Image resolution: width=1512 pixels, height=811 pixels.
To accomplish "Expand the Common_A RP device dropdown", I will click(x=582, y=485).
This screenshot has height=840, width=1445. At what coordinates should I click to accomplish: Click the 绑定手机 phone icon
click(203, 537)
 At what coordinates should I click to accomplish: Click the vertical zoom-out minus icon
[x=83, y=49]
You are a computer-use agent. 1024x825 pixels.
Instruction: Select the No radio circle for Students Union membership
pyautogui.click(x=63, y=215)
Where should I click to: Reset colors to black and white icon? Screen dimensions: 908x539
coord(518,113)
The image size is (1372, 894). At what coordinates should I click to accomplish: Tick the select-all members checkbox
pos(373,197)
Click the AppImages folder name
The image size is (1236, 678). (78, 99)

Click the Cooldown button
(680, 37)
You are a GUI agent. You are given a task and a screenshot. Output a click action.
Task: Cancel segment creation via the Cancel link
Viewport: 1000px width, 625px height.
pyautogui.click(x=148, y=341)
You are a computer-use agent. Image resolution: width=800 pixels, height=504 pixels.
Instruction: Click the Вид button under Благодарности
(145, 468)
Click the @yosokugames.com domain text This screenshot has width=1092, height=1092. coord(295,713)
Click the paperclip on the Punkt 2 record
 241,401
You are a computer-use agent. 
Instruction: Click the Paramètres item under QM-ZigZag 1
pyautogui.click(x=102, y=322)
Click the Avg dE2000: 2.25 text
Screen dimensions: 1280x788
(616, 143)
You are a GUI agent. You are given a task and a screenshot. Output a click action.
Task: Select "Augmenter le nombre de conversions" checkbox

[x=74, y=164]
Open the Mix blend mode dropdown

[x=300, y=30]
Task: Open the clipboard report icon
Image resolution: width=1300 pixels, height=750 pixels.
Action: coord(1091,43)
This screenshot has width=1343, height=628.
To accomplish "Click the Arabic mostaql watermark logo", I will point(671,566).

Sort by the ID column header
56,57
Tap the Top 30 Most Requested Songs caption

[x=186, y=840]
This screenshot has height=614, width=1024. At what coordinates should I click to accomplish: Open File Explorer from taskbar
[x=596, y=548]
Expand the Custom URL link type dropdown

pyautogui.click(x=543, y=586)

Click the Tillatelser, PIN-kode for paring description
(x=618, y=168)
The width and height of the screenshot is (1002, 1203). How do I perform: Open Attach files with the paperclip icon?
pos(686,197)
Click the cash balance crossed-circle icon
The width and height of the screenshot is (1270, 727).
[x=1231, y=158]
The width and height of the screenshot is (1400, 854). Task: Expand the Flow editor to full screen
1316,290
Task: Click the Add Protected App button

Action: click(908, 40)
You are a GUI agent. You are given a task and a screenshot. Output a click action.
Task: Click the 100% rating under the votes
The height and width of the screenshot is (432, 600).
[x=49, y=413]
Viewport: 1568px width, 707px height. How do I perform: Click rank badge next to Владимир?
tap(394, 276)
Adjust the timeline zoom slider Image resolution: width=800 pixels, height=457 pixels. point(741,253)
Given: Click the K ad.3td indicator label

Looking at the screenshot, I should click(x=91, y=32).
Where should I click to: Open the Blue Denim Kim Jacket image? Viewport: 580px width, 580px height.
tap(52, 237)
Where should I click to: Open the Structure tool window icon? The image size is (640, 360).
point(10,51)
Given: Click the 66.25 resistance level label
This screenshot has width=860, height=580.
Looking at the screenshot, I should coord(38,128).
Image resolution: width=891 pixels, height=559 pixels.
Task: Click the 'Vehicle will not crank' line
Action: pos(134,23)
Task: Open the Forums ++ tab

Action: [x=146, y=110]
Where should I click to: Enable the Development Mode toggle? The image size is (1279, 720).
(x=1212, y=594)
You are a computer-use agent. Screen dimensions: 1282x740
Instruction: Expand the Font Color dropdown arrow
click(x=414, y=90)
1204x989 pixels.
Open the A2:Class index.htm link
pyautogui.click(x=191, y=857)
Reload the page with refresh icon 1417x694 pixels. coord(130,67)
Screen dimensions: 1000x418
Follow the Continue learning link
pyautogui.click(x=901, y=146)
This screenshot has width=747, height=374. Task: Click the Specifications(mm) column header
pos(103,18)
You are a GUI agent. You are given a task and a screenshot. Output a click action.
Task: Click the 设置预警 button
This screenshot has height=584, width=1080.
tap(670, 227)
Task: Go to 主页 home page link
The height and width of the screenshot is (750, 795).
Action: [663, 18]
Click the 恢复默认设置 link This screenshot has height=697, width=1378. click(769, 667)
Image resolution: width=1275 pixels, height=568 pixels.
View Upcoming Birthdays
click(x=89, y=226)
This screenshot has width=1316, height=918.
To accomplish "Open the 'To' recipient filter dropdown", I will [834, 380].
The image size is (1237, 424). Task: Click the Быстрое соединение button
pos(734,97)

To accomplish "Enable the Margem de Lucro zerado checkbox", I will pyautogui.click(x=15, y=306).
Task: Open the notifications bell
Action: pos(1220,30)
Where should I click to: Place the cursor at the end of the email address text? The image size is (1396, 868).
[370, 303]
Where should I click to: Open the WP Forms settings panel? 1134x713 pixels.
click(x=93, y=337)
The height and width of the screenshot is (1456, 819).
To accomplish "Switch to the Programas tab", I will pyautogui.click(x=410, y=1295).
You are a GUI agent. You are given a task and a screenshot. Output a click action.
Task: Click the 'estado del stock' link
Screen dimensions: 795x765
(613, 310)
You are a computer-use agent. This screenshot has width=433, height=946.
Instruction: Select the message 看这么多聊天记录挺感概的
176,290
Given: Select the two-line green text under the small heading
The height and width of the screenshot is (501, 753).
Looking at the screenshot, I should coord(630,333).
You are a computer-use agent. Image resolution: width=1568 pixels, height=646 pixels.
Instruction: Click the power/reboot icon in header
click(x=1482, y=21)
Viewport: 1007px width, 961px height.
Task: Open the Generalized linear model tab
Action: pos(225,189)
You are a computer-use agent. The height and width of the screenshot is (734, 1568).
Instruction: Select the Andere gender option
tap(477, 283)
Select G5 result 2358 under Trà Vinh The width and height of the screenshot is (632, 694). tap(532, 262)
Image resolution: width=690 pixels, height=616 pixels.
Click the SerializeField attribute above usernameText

++++++

# REQUIRED ACTION
Transcribe each line of the data above, unaltered, from the one where "Task: Go to 主页 home page link" appears to the one where "You are a computer-use agent. Image resolution: width=1568" appears, inclusive of both.

# SOLUTION FOR THIS PROBLEM
Task: Go to 主页 home page link
The height and width of the screenshot is (750, 795).
Action: [663, 18]
Click the 恢复默认设置 link This screenshot has height=697, width=1378. click(769, 667)
Image resolution: width=1275 pixels, height=568 pixels.
View Upcoming Birthdays
click(x=89, y=226)
This screenshot has width=1316, height=918.
To accomplish "Open the 'To' recipient filter dropdown", I will [834, 380].
The image size is (1237, 424). Task: Click the Быстрое соединение button
pos(734,97)

To accomplish "Enable the Margem de Lucro zerado checkbox", I will pyautogui.click(x=15, y=306).
Task: Open the notifications bell
Action: pos(1220,30)
Where should I click to: Place the cursor at the end of the email address text? The image size is (1396, 868).
[370, 303]
Where should I click to: Open the WP Forms settings panel? 1134x713 pixels.
click(x=93, y=337)
The height and width of the screenshot is (1456, 819).
To accomplish "Switch to the Programas tab", I will pyautogui.click(x=410, y=1295).
You are a GUI agent. You are given a task and a screenshot. Output a click action.
Task: Click the 'estado del stock' link
Screen dimensions: 795x765
(613, 310)
You are a computer-use agent. This screenshot has width=433, height=946.
Instruction: Select the message 看这么多聊天记录挺感概的
176,290
Given: Select the two-line green text under the small heading
The height and width of the screenshot is (501, 753).
Looking at the screenshot, I should coord(630,333).
You are a computer-use agent. Image resolution: width=1568 pixels, height=646 pixels.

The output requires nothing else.